For Data Engineers

Creating a Dynamic Audience Builder on FeatureBase (from scratch) Part 1 of 2

Introduction 

FeatureBase is the first OLAP database built entirely on bitmaps, which means there is not an abundance of real-world information floating about in the cosmos yet about how to use FeatureBase as you would find for a derivative database.  The following writeup is intended to provide easy code examples on a real use case, with an added splash of my own learning journey (mostly for your entertainment). 

My name is Garrett and as the Lead Solutions Architect here at FeatureBase I help our community learn about our technology, and develop ways to move old and new workloads to our products. In practice users typically have existing systems up and running and FeatureBase takes over the heavy lifting on the backend. This translates to spending most of my time on data engineering exercises; data modeling, data ingestion characteristics and transformations, performance tuning,  and a host of other backend related tasks. Because of this I have not had much exposure to building frontend applications –  specifically user interfaces (UIs). I thought it would be interesting to plug FeatureBase Cloud into a publicly available frontend tool and force myself to build a rudimentary UI to query data. Follow along as I work from the ground up, starting with data generation, data ingestion, building queries, and finally serving through an HTTP API to hosted UI. The best part is all of this is completely free for a developer to follow along AND I’ll be using a powerful real-world use case as the basis for this journey.. 

Without further ado, let’s dive into the project and you can enjoy my suffering as I gain an incredible respect for UI designers and Front-End developers! (And of course, you’ll learn how to use FeatureBase for real-time dynamic customer segmentation).

CLICK HERE to be directed to our GitHub with all relevant code and examples.

Set-Up and Requirements

If you choose to follow along without visiting GitHub you will need the following:

Project Summary 

I decided to start by generating data in python, as it makes it easy to test streaming into FeatureBase Cloud. We will create a Database structure within FeatureBase, create our tables, and set up our endpoints to accept the generated data. Then we will build a rudimentary web app (emphasis on rudimentary) within Anvil’s environment and experiment building and issuing queries using http requests through the FeatureBase API. The data and queries are representative of a real use-case handling customer loyalty data with a focus on dynamic segmentation. 

TLDR: Generate Data, pump it into FeatureBase, build UI to query data and display stuff to users.

Architecture

Tools

Real-World Use Case 

The data and query patterns we use are all derived from a very valuable use case deployed using FeatureBase.

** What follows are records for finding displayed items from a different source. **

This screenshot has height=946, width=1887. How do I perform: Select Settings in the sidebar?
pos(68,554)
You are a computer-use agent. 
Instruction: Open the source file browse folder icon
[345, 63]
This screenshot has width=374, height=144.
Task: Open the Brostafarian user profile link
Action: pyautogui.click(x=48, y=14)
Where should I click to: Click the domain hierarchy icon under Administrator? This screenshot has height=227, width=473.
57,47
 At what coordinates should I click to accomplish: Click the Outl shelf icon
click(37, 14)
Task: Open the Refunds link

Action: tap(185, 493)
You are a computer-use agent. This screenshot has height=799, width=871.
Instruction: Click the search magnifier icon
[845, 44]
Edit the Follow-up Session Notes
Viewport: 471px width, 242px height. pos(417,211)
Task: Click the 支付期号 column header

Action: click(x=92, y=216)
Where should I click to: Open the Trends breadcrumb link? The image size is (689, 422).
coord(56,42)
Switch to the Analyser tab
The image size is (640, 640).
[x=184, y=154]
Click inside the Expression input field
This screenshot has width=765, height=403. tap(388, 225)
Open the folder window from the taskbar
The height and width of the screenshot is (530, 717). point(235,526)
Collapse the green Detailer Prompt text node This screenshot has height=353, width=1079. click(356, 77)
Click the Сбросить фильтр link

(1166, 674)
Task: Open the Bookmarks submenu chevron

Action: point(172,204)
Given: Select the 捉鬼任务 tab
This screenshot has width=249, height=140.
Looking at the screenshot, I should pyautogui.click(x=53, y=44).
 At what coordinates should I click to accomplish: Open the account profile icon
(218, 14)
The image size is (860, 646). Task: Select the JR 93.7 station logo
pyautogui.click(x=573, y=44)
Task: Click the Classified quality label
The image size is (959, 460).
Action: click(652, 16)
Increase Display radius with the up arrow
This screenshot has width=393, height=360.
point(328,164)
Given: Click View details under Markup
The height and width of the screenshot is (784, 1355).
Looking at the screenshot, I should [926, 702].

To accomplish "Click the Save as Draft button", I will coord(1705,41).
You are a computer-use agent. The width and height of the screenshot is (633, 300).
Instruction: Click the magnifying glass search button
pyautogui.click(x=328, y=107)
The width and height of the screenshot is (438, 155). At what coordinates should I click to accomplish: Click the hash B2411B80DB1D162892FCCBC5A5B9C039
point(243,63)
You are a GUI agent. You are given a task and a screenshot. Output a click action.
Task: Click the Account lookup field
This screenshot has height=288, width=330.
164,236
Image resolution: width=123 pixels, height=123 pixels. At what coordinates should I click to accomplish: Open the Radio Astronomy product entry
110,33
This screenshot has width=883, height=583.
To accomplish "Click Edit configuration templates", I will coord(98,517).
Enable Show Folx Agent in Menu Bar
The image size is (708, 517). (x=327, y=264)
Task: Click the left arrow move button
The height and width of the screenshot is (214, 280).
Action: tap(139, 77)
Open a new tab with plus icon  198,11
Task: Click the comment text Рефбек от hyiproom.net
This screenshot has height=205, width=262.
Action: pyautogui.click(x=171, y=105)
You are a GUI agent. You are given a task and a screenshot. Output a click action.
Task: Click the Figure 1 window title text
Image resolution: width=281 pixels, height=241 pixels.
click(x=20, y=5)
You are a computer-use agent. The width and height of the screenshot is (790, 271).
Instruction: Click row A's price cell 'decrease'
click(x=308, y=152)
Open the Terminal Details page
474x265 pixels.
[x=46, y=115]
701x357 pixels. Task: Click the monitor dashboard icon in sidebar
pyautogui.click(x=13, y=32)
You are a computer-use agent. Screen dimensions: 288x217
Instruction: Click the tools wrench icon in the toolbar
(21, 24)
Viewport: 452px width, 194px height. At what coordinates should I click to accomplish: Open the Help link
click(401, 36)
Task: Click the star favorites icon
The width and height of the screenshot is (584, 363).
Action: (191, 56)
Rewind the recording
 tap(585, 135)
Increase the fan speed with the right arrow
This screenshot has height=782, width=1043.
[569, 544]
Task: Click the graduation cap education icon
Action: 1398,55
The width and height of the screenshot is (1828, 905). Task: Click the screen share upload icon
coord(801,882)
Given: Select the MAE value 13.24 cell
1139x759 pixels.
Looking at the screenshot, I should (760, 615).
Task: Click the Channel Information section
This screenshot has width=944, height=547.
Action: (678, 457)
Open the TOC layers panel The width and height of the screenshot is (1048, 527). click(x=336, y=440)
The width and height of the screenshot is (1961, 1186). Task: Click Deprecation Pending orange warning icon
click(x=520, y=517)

A global advertising technology company provides a service that allows their customers to uncover deep consumer insights and activate that data to reach growth audiences with content aligned to their interests. This requires extremely rapid segmentation of hundreds of millions of records.. 

The challenge of this use case is collecting very sparse relationships about consumers, and updating them across a huge amount of records, all the while providing low-latency queries needed to slice and dice the data…(without racking up a huge AWS bill!). 

Data Model

In this exercise, I will be using data about Customers. I have a unique identifier for each customer, similar to a UUID (universally unique identifier,  just not 128-bits) . To keep things simple, I’ll focus on aggregate analysis so that we may better serve our loyal members with more accurate announcements that go region wide.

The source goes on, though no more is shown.